Madrid/ESPAÑA.- En declaraciones al informativo diocesano de la Cadena COPE, el pasado domingo 5 de enero, el Cardenal Arzobispo de Madrid, Antonio Mª Rouco Varela, habló de la Misa de las Familias celebrada en la madrileña Plaza de Colón en la festividad litúrgica de la Sagrada Familia. Recordó que la ceremonia estuvo precedida, por segundo año consecutivo, “por las 33 horas de Adoración al Santísimo en la carpa que se colocó detrás del altar, y en la que hubo una asistencia muy grande de grupos, de asociaciones, de movimientos, de parroquias, de vicarías. Resultó ser una fórmula de preparación de la celebración muy buena espiritual, y creo que también pastoralmente”. Cardenal Antonio Mª Rouco Varela
En cuanto a la Misa de las Familias, explicó que “la celebración fue gozosa, muy misionera, con la bendición de más de cien familias que el próximo 1 de febrero serán enviadas por el Santo Padre, con otras familias de Europa, a la ‘missio ad gentes’ a muchos países, lugares de todo el mundo, incluidos los continentes asiático y africano, y también a Europa, un continente muy descristianizado en muchos de sus países, por no decir en todos, incluso en aquellos de viejas raíces católicas como Francia, Italia, España… Este aspecto misionero resaltó mucho. Y también lo hizo el aspecto misionero contenido, en términos generales, en el testimonio del evangelio de la familia en una sociedad como la nuestra, donde la comprensión y la vivencia de la familia, entendida en su verdad natural y en sus posibilidades cristianas, sufre mucho. Fue de nuevo como un gran aldabonazo a la conciencia pública de España para llamar la atención sobre la necesidad de la familia para una edificación justa, verdaderamente humana, solidaria en la sociedad, y por supuesto para la edificación de la Iglesia: sin tejido familiar no hay Iglesia, sin familia que anuncie el primer kerygma o la primera vez el kerygma a sus hijos, es muy difícil educar en la fe evangélica”. Por ello, aseguró que en esta última Misa de las Familias “hemos dado un paso más en ese camino de mantener vivo el testimonio de la familia cristiana en la sociedad española”.

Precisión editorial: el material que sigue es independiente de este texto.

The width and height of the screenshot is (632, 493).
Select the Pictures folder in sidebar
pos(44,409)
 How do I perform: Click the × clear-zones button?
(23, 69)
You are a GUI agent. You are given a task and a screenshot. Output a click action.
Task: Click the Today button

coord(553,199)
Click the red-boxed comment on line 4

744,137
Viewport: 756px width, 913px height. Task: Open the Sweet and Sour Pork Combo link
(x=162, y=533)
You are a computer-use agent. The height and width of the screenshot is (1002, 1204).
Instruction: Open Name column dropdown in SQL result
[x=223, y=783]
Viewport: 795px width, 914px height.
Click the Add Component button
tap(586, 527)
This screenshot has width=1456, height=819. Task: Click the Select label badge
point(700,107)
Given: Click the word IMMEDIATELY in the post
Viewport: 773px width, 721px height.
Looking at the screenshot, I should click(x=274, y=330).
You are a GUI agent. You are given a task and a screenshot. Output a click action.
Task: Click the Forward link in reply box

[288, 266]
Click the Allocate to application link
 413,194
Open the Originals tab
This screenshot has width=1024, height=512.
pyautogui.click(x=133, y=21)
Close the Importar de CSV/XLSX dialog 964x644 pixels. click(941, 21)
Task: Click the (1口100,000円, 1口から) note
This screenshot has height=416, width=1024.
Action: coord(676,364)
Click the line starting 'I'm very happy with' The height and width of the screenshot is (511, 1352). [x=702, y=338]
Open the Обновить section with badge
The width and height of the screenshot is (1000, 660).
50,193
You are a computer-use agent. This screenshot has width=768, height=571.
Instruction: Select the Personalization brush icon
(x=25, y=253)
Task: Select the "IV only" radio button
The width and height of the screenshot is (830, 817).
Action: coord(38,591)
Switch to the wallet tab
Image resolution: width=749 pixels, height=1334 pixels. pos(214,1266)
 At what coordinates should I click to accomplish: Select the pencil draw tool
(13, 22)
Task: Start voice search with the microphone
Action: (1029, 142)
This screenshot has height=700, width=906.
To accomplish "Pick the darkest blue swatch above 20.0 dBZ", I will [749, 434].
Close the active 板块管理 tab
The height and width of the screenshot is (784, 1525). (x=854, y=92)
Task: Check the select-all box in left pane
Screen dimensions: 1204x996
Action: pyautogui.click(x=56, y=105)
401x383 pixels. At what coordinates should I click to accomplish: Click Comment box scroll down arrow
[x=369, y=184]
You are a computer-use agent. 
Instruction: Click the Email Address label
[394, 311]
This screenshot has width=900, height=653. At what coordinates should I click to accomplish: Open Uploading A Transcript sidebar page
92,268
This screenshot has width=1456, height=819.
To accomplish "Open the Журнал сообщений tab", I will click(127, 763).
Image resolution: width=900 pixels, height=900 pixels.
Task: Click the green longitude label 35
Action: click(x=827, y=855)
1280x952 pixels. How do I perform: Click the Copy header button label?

Para el Cardenal, es evidente “que ahora nos domina de nuevo la cultura de la tristeza: estamos en una sociedad en la que en las ciudades no hay niños, no hay jóvenes, en los bloques de viviendas sólo viven personas mayores. Por mucha alegría que una persona mayor quiera exhibir en su vida, a lo mejor individualmente puede hacerlo, pero en una sociedad sólo de personas mayores difícilmente se percibe y se vive la alegría. Porque, en definitiva, también ese fenómeno y ese hecho nos remite a una causa profunda, que es que no hemos sabido dar la vida. Y cuando no se da, cuando no se ofrece el don de la vida, pocas cosas se ofrecen después. Por supuesto, la alegría no. De manera que superar la cultura de la tristeza en Europa en este momento implica volver a reactivar y a revivir el gran evangelio de la familia, de la familia cristiana”.
Invitó a vivir la experiencia de Cristo resucitado. “Si no se vive esa experiencia a fondo en su vida personal, si no la comparte en la Iglesia, si no la celebra sacramentalmente, si no la convierte en razón interior de su vida, difícilmente va a mostrar después un tipo de vida que llame la atención a los demás. Esa responsabilidad es de toda la Iglesia, por supuesto, también de los pastores, y de un modo muy singular de los que llamó el Señor a la vida consagrada”.
Por último, en alusión a la tarea pastoral en la archidiócesis en este año que acaba de comenzar, apuntó que está marcada “por la Misión Madrid, y por los dos grandes objetivos de la Misión Madrid que son la misión en los colegios y la misión en las parroquias. En la tercera semana del mes de febrero culminará la acción preparatoria de la misión en los colegios con una gran celebración de la Eucaristía en la Catedral de la Almudena. Y concluirá a fin de curso con la Misión Joven, con la peregrinación a Santiago de Compostela programada para la última semana del mes de julio y la primera del mes de agosto. Y, por otro lado, seguimos con esa acción de Misión en las parroquias que se abren, las visitas a las familias, etc. Este va a ser nuestro empeño durante este curso”.
Concluyó explicando que “se ha publicado una estampa de la Almudena muy hermosa con la oración por los frutos de la misión en los colegios. Hay que recomendar a todo el mundo que la rece: en casa, o en algún momento de las celebraciones litúrgicas”.